From Our Inbox: Bernard & the Red Tape Trojan Horse – aka ESGs

The Nationalist Party manifesto is tangled in a web of new red tape, and should the PN return to power, it will suffocate most businesses, with small and medium enterprises expected to face the brunt first.

This poisoned chalice, coming under the sexy name of Environmental, Social, and Governance Standards (ESGs), has nothing wrong in itself, quite the contrary, but the way the PN is proposing to introduce it will generate havoc in the same way that nice looking wooden horse did within the walls of an extremely well fortified city. Remember Troy anyone?

Our economic sector right now, even when compared to top tier EU economies, is going from strength to strength. Two main ingredients that made this possible, aside from the hard working entrepreneurial Maltese business community, where a general reduction in Government red tape towards a much more business oriented approach, and a vast range of incentives and stimuli that kept the Maltese operator at the front.

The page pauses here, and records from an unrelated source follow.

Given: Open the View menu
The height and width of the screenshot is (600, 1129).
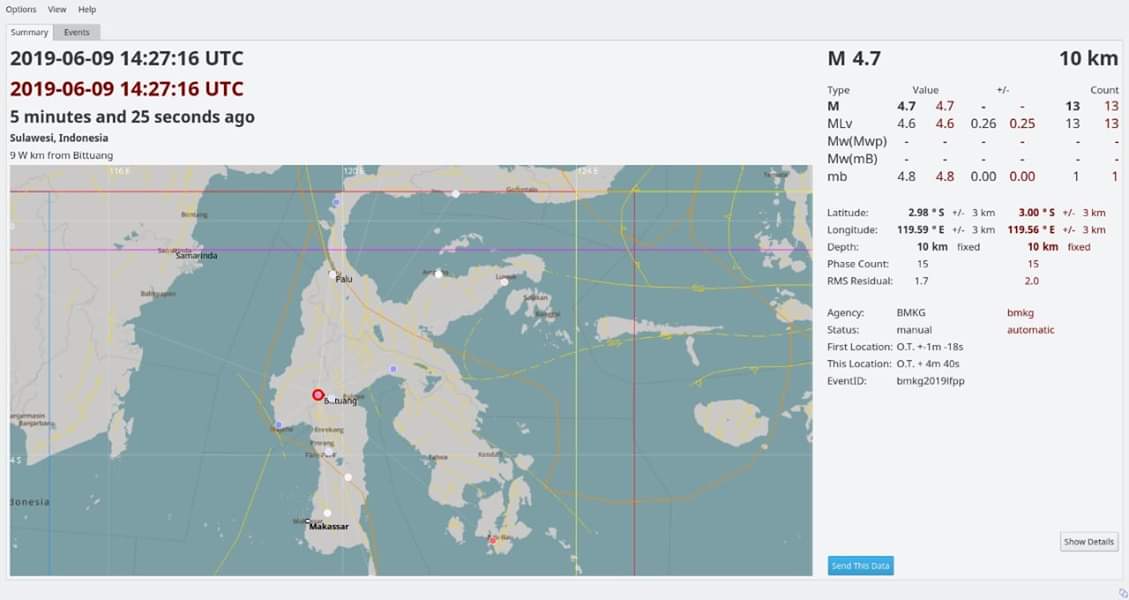Looking at the screenshot, I should click(56, 9).

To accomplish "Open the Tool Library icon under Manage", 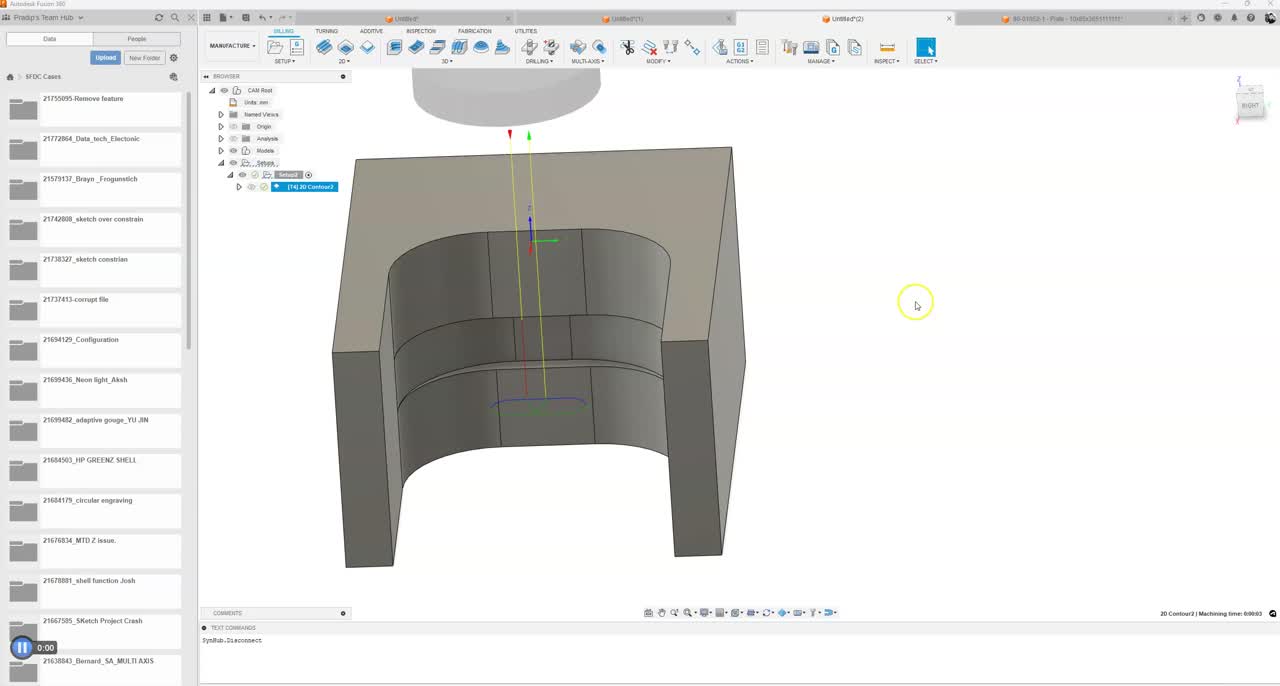I will [x=788, y=47].
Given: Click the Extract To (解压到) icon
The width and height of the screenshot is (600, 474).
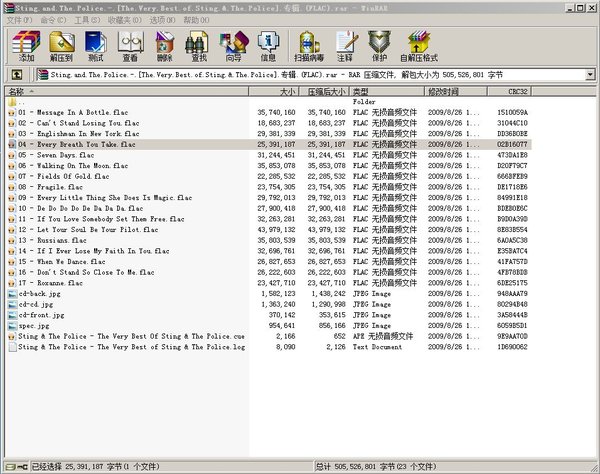Looking at the screenshot, I should click(60, 46).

Our economic sector right now, even when compared to top tier EU economies, is going from strength

to strength.

So what’s wrong with the PN’s ESGs?

Quite simply they are putting everyone in the same basket with zero regard to any form of sectoral or no-strings attached approach. Under a PN Government, for any business operator to qualify for most of the incentives and measures being proposed, they would have to fulfill the same criteria at substantial costs. And virtually like anything else in their manifesto, the details of which are still a mystery. And if you think that ESGs are voluntary, think twice, as those who don’t self-impose these new administrative burdens will be discriminated against starting and not limited to paying higher taxes from their competitors.

So if you are an SME and would like to gamble your current standing, go ahead and give Bernard a chance.

Businesses need robust and streamlined frameworks, and not new cumbersome certification procedures that will add countless and costly administrative burdens to very little benefits in return.

If on the other hand you want stability and sustained economic growth, we guess the choice is obvious. No?